Bobcares

Cornering an SLA killer – How systematic resolution of an OpenVZ crash protected uptime guarantees

by | Jan 23, 2015

It was a peaceful night shift at a data center we managed. Just a few routine server provisioning and customer queries were keeping us occupied. Suddenly all alarm bells started ringing.

25+ managed server instances had gone offline, and the alert priority was among the highest. Each passing minute was eating into our SLA guarantee. An OpenVZ node had gone down with almost no warning at all. The monitors had shown a slight increase in load, but well within normal range.

OK, first order of business, bring the server back online. The OpenVZ kernel booted up, and all instances were back online in less than 15 minutes, but that cut our uptime to 99.96%. We just cannot afford to let it happen again, and so, we started digging.
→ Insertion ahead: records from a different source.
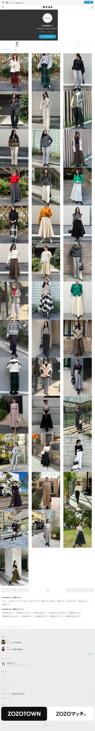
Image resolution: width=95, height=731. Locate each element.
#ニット (5, 601)
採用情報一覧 (91, 654)
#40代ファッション (83, 601)
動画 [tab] (15, 49)
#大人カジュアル (13, 601)
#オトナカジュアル (71, 601)
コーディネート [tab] (7, 49)
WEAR (2, 626)
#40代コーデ (6, 604)
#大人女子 (52, 601)
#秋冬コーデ (44, 601)
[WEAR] (47, 7)
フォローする (47, 36)
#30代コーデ (60, 601)
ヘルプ (3, 675)
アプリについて (6, 684)
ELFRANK (8, 626)
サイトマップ (5, 680)
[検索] (92, 7)
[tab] (17, 43)
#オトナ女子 (23, 601)
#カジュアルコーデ (34, 601)
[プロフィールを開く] (47, 29)
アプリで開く (88, 2)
The server went down at 2:36 am, but the messages log stopped recording at 2:24 am. Nothing before it. System logs and error logs all seemed normal. Maybe we’ll get some clues from outside the server, and so we looked at the System Event Log of the IPMI. And there is was – at around 2:24 am, two devices had reported a fatal error causing a “Critical Interrupt”. Cross verifying the device number with the system configuration, we found that it was the Broadcom ethernet card that had failed, causing the server resources to be held indefinitely, and causing a server freeze.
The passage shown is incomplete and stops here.